- PROBLEM STATEMENT
Look through the material below. Copy each line that contains the string "computer".

- EXERCISE DATA

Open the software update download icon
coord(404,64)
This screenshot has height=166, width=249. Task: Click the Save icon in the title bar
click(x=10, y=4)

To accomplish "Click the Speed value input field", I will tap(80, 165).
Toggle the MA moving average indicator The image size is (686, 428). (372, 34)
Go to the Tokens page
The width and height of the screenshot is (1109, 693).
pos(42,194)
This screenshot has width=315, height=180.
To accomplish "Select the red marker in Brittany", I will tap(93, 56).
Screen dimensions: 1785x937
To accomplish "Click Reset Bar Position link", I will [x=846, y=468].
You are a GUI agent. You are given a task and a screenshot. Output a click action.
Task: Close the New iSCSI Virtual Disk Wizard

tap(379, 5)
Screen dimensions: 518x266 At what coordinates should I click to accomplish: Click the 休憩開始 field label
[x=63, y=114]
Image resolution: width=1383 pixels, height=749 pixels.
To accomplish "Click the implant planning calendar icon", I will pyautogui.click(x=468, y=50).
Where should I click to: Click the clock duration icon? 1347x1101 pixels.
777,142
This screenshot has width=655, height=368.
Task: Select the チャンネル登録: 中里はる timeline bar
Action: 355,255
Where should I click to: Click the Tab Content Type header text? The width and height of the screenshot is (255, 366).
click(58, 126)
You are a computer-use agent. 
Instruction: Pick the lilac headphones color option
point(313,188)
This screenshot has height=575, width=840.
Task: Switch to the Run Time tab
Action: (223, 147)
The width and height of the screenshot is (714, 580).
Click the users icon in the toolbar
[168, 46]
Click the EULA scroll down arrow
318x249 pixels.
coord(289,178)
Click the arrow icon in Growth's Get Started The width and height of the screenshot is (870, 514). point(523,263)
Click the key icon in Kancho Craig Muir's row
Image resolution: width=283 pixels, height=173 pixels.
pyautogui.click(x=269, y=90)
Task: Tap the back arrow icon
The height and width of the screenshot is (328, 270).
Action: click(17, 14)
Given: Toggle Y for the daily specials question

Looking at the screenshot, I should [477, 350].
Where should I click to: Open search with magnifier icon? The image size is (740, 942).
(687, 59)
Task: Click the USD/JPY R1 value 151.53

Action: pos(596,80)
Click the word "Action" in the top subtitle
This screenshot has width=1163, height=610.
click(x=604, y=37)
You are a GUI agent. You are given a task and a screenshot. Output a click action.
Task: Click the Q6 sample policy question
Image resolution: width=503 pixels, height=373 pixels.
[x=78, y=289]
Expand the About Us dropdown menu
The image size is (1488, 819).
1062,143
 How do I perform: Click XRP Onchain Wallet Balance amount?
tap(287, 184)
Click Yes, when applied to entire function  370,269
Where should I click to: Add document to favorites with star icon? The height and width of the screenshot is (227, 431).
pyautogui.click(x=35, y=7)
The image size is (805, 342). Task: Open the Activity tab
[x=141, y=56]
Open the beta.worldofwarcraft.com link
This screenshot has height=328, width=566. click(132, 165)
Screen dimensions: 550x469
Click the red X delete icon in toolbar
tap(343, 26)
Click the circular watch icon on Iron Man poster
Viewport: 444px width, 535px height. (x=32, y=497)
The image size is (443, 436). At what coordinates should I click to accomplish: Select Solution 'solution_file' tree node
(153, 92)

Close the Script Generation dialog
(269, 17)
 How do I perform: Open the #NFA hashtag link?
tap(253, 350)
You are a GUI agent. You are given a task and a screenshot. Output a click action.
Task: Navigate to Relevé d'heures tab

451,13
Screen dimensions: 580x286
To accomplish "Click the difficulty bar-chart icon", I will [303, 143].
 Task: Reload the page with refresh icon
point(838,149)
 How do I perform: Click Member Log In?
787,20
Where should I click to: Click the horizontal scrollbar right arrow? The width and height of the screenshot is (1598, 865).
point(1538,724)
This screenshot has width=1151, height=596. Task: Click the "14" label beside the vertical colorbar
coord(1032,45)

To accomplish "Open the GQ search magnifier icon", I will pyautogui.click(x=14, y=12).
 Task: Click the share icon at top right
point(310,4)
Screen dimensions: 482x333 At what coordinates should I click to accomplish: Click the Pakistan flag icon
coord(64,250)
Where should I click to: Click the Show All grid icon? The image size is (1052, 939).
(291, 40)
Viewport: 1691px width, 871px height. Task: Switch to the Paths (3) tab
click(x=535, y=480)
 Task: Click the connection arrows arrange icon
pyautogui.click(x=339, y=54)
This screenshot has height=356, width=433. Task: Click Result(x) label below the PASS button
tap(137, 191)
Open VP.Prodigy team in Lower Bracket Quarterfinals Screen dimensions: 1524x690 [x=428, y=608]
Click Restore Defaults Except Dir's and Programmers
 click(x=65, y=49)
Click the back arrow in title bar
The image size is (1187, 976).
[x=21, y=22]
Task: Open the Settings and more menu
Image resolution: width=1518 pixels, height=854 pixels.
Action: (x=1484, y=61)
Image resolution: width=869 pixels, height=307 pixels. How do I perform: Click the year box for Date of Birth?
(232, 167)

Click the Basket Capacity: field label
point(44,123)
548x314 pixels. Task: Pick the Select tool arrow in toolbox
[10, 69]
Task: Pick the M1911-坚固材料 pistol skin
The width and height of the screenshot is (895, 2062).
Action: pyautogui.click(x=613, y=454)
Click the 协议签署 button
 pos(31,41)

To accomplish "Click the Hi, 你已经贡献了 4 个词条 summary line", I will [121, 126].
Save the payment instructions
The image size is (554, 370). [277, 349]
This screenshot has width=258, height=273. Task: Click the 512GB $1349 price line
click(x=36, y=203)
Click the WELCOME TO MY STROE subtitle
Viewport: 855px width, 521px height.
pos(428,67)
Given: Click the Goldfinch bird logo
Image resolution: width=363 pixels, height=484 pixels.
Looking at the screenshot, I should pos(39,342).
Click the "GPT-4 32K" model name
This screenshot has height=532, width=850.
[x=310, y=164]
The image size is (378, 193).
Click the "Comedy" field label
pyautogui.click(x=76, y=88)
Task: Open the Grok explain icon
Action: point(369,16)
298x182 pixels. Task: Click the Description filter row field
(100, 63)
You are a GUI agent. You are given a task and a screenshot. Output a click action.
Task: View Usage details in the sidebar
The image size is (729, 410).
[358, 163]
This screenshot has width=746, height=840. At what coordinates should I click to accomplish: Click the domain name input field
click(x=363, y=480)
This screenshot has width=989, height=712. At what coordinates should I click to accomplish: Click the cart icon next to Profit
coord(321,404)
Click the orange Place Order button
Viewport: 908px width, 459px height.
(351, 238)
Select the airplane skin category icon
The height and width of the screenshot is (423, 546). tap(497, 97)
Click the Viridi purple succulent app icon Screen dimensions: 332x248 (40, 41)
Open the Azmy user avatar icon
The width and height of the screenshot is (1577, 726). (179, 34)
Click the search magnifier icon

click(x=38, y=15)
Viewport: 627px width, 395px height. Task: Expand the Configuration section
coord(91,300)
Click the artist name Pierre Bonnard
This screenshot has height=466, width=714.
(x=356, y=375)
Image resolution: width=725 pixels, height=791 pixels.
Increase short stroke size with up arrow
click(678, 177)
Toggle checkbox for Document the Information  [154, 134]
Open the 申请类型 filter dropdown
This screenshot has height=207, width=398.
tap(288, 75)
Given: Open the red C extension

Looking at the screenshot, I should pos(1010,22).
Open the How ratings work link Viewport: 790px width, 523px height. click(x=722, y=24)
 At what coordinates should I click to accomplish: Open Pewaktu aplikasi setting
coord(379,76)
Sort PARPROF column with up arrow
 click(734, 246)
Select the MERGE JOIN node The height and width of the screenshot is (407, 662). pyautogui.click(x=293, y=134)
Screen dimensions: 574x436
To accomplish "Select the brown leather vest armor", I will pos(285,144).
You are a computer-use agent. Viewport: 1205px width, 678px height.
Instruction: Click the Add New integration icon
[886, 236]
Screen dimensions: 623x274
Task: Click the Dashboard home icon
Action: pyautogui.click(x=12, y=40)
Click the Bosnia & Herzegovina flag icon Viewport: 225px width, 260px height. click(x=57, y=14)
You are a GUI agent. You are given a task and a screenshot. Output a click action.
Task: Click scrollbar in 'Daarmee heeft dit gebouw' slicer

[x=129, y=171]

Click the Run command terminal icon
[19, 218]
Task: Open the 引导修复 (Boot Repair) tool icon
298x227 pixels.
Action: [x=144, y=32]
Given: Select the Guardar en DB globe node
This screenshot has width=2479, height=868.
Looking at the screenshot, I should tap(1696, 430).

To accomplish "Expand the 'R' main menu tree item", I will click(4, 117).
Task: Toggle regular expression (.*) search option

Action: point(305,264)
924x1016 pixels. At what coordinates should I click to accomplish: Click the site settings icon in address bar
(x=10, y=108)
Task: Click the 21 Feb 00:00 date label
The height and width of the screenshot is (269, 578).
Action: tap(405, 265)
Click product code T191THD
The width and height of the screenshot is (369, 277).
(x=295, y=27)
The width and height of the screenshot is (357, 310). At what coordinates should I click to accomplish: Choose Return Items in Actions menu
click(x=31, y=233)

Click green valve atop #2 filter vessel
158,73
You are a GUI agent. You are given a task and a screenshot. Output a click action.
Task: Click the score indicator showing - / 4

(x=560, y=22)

- TASK OUTPUT
You are a computer-use agent. 
You are a computer-use agent. Viewport: 1205px width, 678px height.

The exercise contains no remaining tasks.